Filing for Social Security Disability Insurance is rarely simple. The application process is long, the paperwork is detailed, and most initial claims are denied. For Texans navigating this system, understanding when and how a disability attorney can help — and what that help actually looks like — matters before you're deep into the process.
A disability attorney in Texas doesn't file a lawsuit or argue before a judge in the traditional sense. They represent claimants through the Social Security Administration's (SSA) administrative appeals process — a separate system from state or federal courts.
That work typically includes:
Most disability attorneys in Texas operate on a contingency fee basis, meaning they collect nothing unless you win. Federal law caps that fee at 25% of your back pay, up to $7,200 (this figure adjusts periodically — confirm the current cap with the SSA). If you don't receive back pay, or if your claim is denied at every level, many attorneys collect nothing.
Understanding the four stages of an SSDI claim helps clarify when legal representation is most useful.
| Stage | What Happens | Attorney Involvement |
|---|---|---|
| Initial Application | SSA reviews work credits; DDS evaluates medical evidence | Optional but possible |
| Reconsideration | A different DDS reviewer re-examines the denial | Common entry point for attorneys |
| ALJ Hearing | An administrative law judge holds a formal hearing | Most impactful stage for representation |
| Appeals Council / Federal Court | Further review of ALJ decisions | Specialized; fewer attorneys handle this |
Many claimants only seek legal help after their first denial. That's understandable, but attorneys who are brought in at the reconsideration stage or earlier have more time to build the record before the ALJ hearing — which is where the majority of approved SSDI claims are ultimately decided.

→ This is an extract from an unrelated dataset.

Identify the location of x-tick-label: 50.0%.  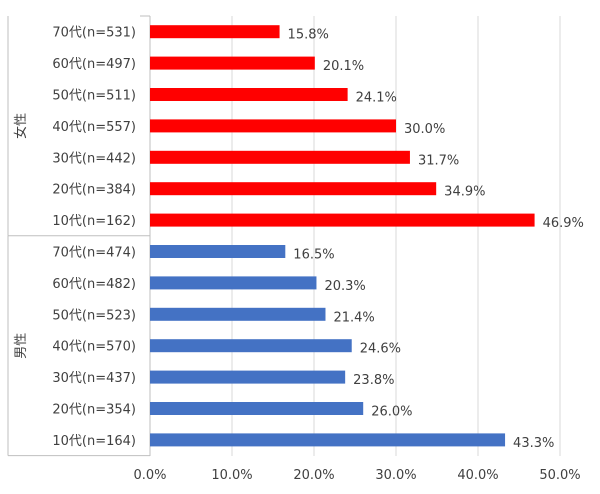
(560, 476).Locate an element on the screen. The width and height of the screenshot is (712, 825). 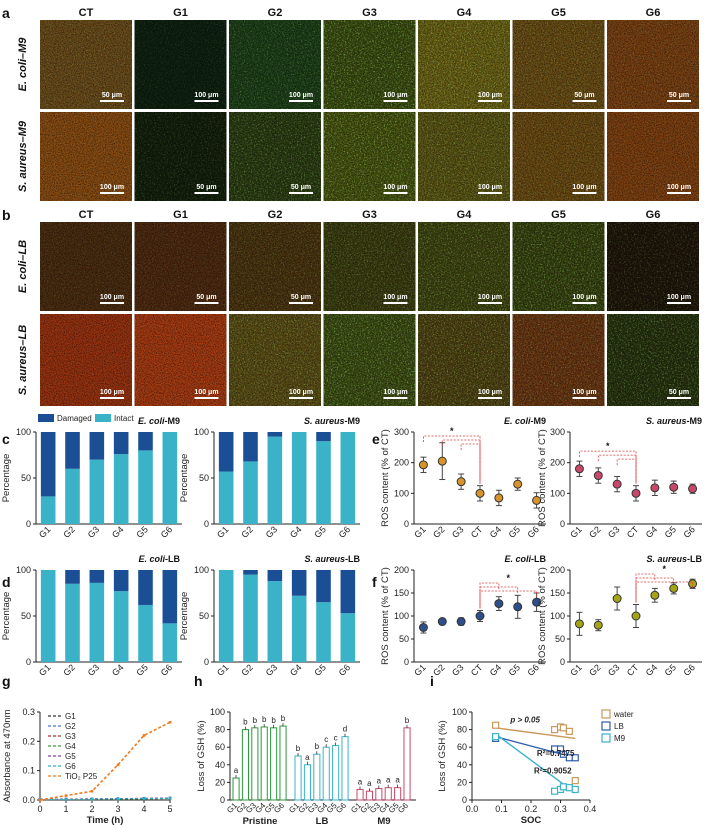
legend-label: Damaged is located at coordinates (74, 418).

Hiring an attorney doesn't change SSA's eligibility rules. Those remain fixed. What an attorney does is help present your situation in the strongest way possible under those rules.
SSA evaluates SSDI claimants on two parallel tracks:
1. Work History / Credits You must have earned enough work credits through Social Security-covered employment. The exact number required depends on your age at onset of disability. Texas workers earn credits the same way workers in any other state do — there's no state-level variation here.
2. Medical Eligibility Your condition must prevent you from performing substantial gainful activity (SGA). In 2024, SGA is set at $1,550/month for non-blind individuals (adjusted annually). Beyond the earnings test, DDS reviewers assess your RFC — what you can still do physically and mentally despite your impairment — and compare it against jobs that exist in the national economy.
Texas has its own DDS offices that handle initial and reconsideration reviews for Texas claimants. ALJ hearings in Texas are held through regional Office of Hearings Operations (OHO) offices located in cities like Dallas, Houston, San Antonio, and Austin.
Not every SSDI claimant is in the same position when they consider hiring legal help.
Claimants with strong, documented medical records may find that an attorney's main value is procedural — ensuring deadlines are met, forms are complete, and the record is properly organized for review.
Claimants with complex or fluctuating conditions — such as mental health disorders, autoimmune diseases, or chronic pain — often benefit significantly from an attorney who knows how to frame functional limitations in SSA's language. These cases tend to be harder to evaluate, and documentation strategy matters more.
Claimants who have already been denied face strict appeal deadlines. In Texas, as everywhere, missing the 60-day appeal window after a denial generally means starting over with a new application — potentially losing months of back pay and resetting the clock on the five-month waiting period before benefits begin.
Claimants approaching an ALJ hearing are in the highest-stakes phase. ALJ hearings involve testimony, vocational experts, and written legal arguments. Claimants who represent themselves at this stage are navigating a structured legal proceeding without the tools most attorneys use routinely.
Texas follows federal SSDI rules — there's no separate state disability benefit under SSDI. However, SSI (Supplemental Security Income), which is different from SSDI and based on financial need rather than work history, does interface with Texas Medicaid in ways that affect low-income claimants.
Texas does not expand Medicaid under the ACA, which means SSDI recipients in Texas rely heavily on Medicare — available after a 24-month waiting period from the first month of disability benefits. For claimants with no other coverage during that gap, this timeline matters.
How useful a disability attorney will be — and at which stage — depends on where you are in the process, what your medical record contains, how your work history aligns with SSA's requirements, and the specific nature of your impairment. Those aren't details a general guide can assess. They're the details your situation is made of.